New Delhi: Scientists in the UK have found evidence in brain images that shows that mild Covid-19 infection results in significant loss of grey matter in several parts of the brain linked to various functions such as memory formation, emotional response and basic functions vital for survival, such as heart rate, respiration, and digestion.
The team from the University of Oxford in the UK noted that while there is strong evidence that Covid can affect the brain, the vast majority of brain imaging studies so far have focused on moderate to severe cases. Such studies are often carried out on hospitalised patients.
However, whether the impact of Covid-19 can be detected in milder cases, was unknown.
The team wanted to determine whether the effect of mild Covid on the brain can reveal a possible mechanism for the spread of the disease.
UK Biobank — a large-scale biomedical database containing in-depth genetic and health information from half a million UK participants — had scanned over 40,000 participants before the start of the Covid-19 pandemic.

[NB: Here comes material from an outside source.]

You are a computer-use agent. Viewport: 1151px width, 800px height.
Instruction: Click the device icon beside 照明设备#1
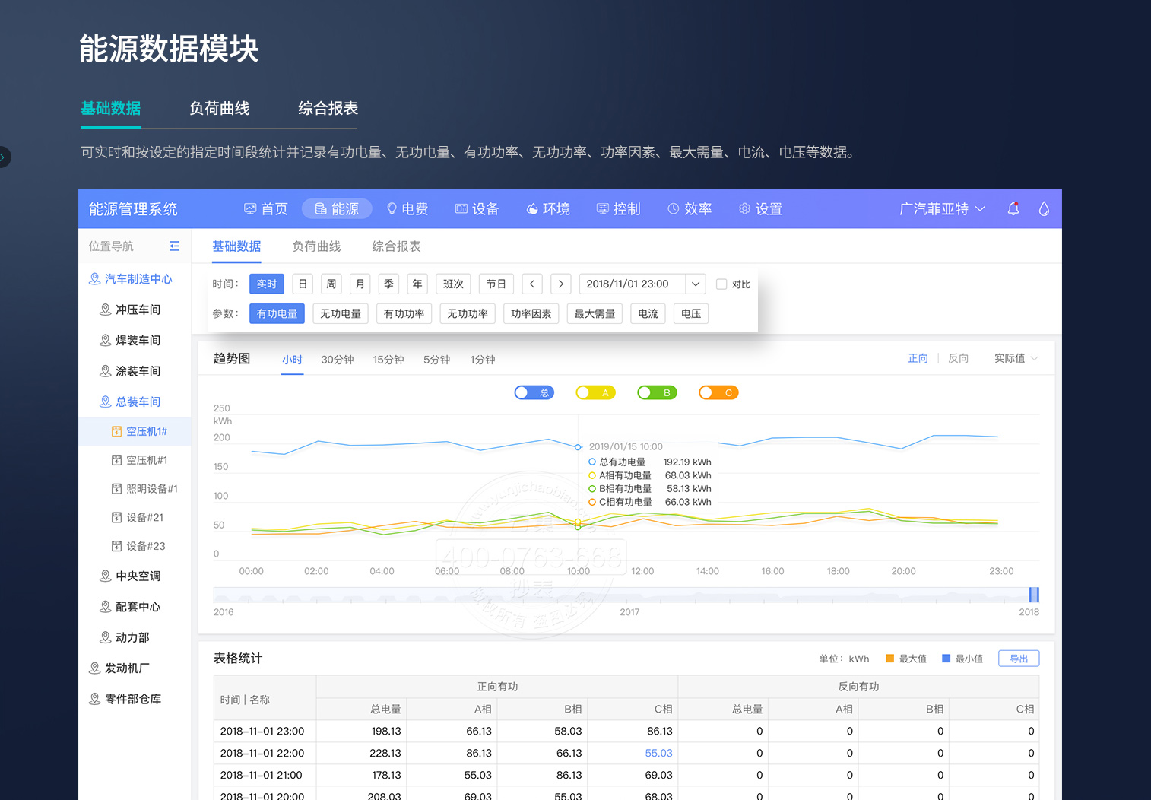[x=116, y=489]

This made it possible for the researchers to invite back in 2021 hundreds of previously imaged participants for a second imaging visit.
“We studied the effects of the disease in the brain using multimodal data from 782 participants from the UK Biobank COVID-19 re-imaging study, with 394 participants having tested positive for SARS-CoV-2 infection between their two scans,” the team wrote in their study posted on medRxiv which is yet to be peer-reviewed.
Grey matter loss
The researchers compared brain scans from before and after Covid infection to determine the brain changes between these 394 Covid-19 patients and 388 controls (participants who did not get Covid).

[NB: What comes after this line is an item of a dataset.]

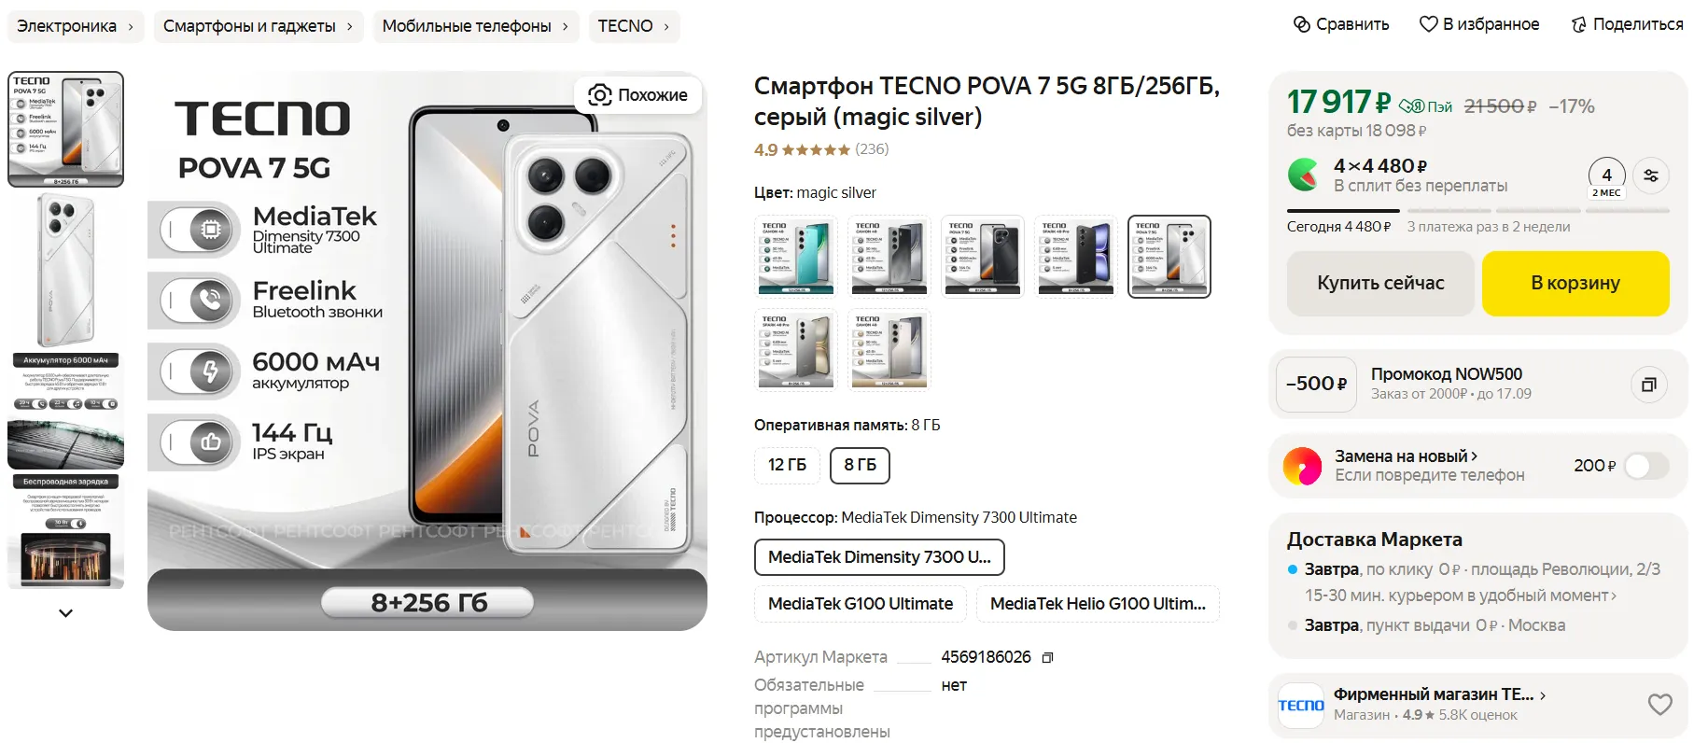This screenshot has width=1694, height=743.
Task: Go to Электроника breadcrumb category
Action: (x=66, y=26)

The researchers identified significant effects of Covid in the brain with a loss of grey matter in the left parahippocampal gyrus, the left lateral orbitofrontal cortex, and the left insula.
The left parahippocampal gyrus is associated with memory, the orbitofrontal cortex (OFC) is involved in the cognitive process of decision-making and the insula is related to basic survival needs such as heart rate, digestion, respiratory rate, urination, sexual arousal, and fight-or-flight response.

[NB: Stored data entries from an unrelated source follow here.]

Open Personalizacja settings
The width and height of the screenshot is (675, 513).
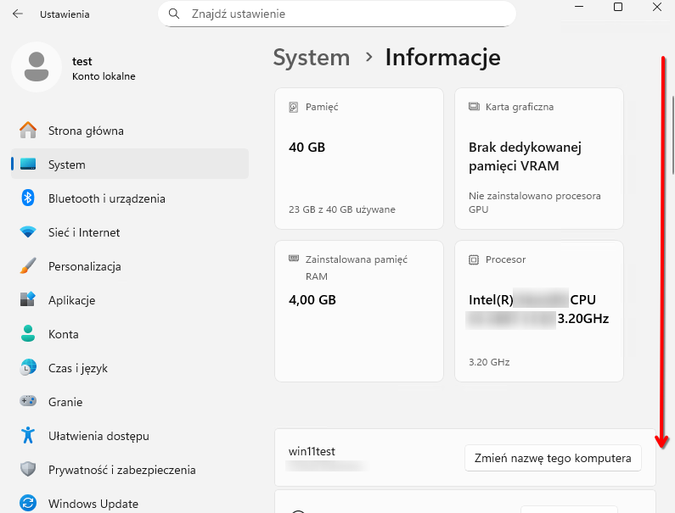pos(84,266)
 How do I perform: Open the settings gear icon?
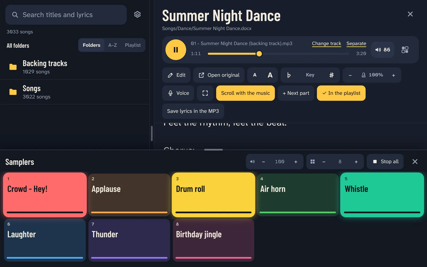137,14
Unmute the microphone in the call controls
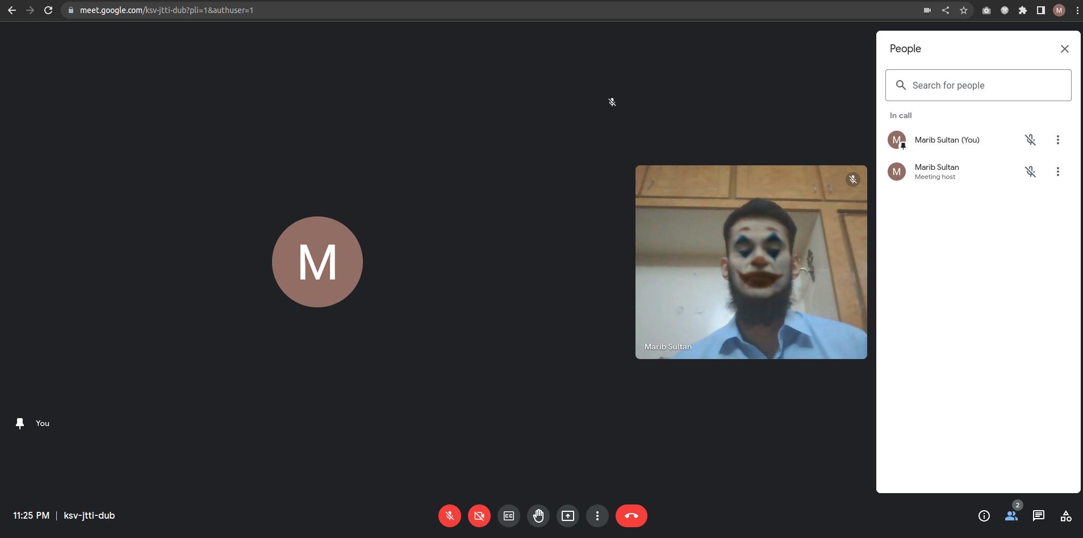1083x538 pixels. pos(449,516)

The team also compared 15 Covid-19 patients who had been hospitalised with those who were not. While the results were not significant, the team found a higher amount of grey matter loss in hospitalised patients from the cingulate cortex, central nucleus of the amygdala and hippocampal cornu ammonis.
The cingulate cortex is associated with emotional responses, the amygdala forms emotional memories and the hippocampal cornu ammonis is essential for memory formation.
The researchers noted that unlike several studies which look at brain images only after Covid infection, this particular research was able to look at the ‘before’ and ‘after’ brain images of patients, allowing the scientists to rule out any other causes of grey matter loss.
However, as this study is observational, researchers said that one cannot make claims of disease causality with absolute certainty — that is it is not necessary that the grey matter loss was caused by the Covid-19 infection.
Some other, undetermined factors may be behind the loss, for which further studies will need to be conducted, the researchers said.